Lance also said that.
“We are 100 percent staying with our caddies,” she said. “This is not the beginning of a long-term plan to phase out caddies. Nothing could be further from the truth.”
That didn’t make this news land any softer for LPGA caddies, many of whom don’t enjoy the more lucrative savings that PGA Tour caddies enjoy.
“There are caddies out there planning to come back this summer who are going to get a phone call and hear a player say, ‘Sorry, I don’t need you now,’” Killeen said. “That’s going to be heartfelt.
“I hope this ‘optional’ thing doesn’t get out of hand.”
Like Luark, Killeen believes it may become a cost-cutting option more than a safety option for certain players.
“I could make a list right now of players who will take advantage of this,” he said. “I’m talking about veteran players, too.”
Killeen is concerned for fellow caddies who are struggling during golf’s shut down, long-time caddies who have worked the fringe for years but love the tour. He was hopeful the LPGA and its players would support some kind of fundraiser to help caddies during this down time. Instead, they got a gut punch Wednesday, learning fewer jobs may be available when the tour returns.
“There will be some caddies left out,” Killeen said.
Killeen, 61, took his first caddie job thinking he would work it for eight months.

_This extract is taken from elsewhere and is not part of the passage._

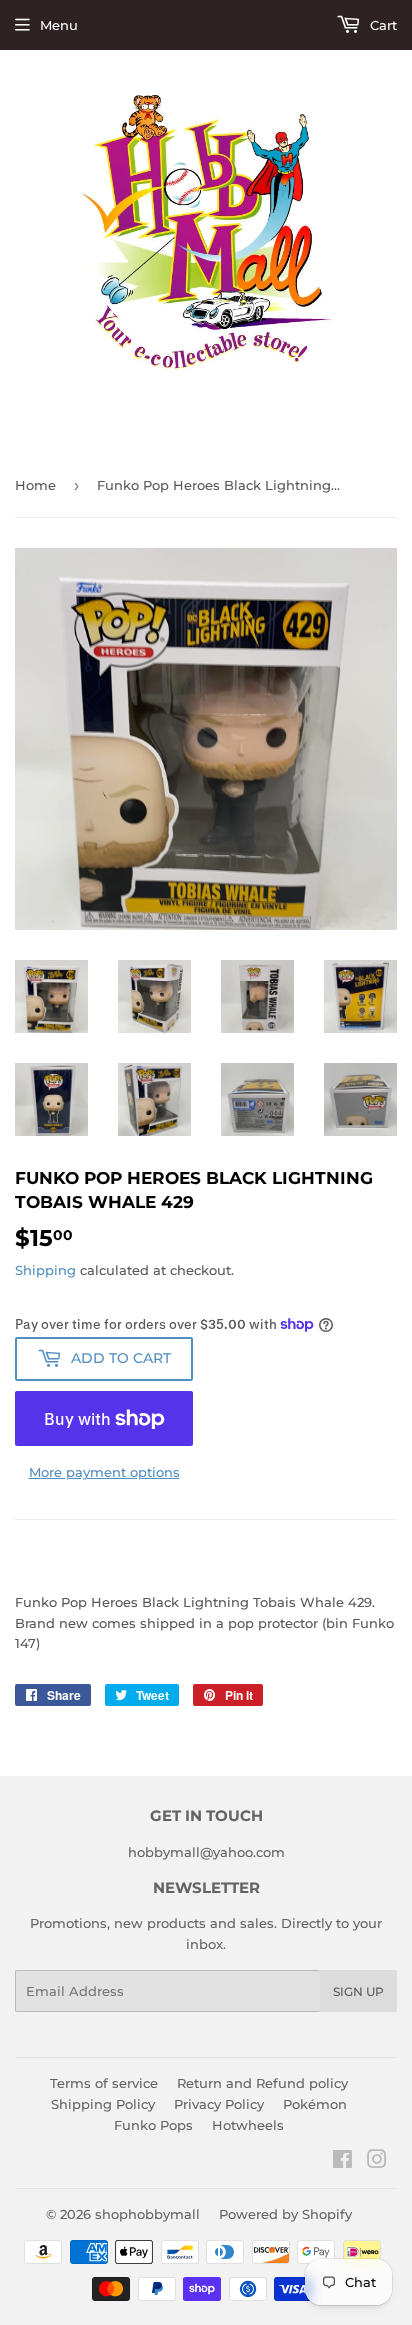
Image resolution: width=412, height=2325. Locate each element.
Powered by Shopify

“Thirty-eight years later, I’m still doing it,” Killeen said. “It’s been a brilliant life.”
Killeen isn’t worried about a job this summer with a tour bag lined up, but he worries about the caddie life in general and how this may impact it, should the pandemic linger into next year. He was on a group text Wednesday with 10 caddies who share not only those fears, but concern over how resentments may grow for players who choose to play without caddies. He said he understands the financial burdens on fledgling and journeyman pros, but caddies have always been told they are an important part of the tour family.
“If Player A or B had a caddie and isn’t using him, it will be talked about among us,” Killeen said. “It’s terrible to say, but it will be frowned upon.”
Should caddies rake the bunkers for players who don’t have caddies?
Should they offer their towels to clean balls?
And how expendable will caddies feel watching players with bags strapped on their backs, or pushing pull carts? How will that affect the tour’s image?
These are challenges caddies who do return to work will face.
Killeen hopes his fears aren’t confirmed should a lot of players choose to tote their own bags.
Pernilla Lindberg, the 2018 ANA Inspiration winner, has a unique insight into the player/caddie dynamic. She is married to her caddie, Daniel Taylor.
“I’m close friends with a lot of caddies,” Lindberg said. “The players I know, we’ve all been really concerned about the caddies during this tough time. We want to give them a chance to come back to work. We hope girls who have regular tour caddies will go back to doing their normal thing, and they will have them out there.
“We’re a professional tour. Our caddies make us better. We want them to be a part of what we’re doing. Hopefully, that’s what other girls will be looking at.”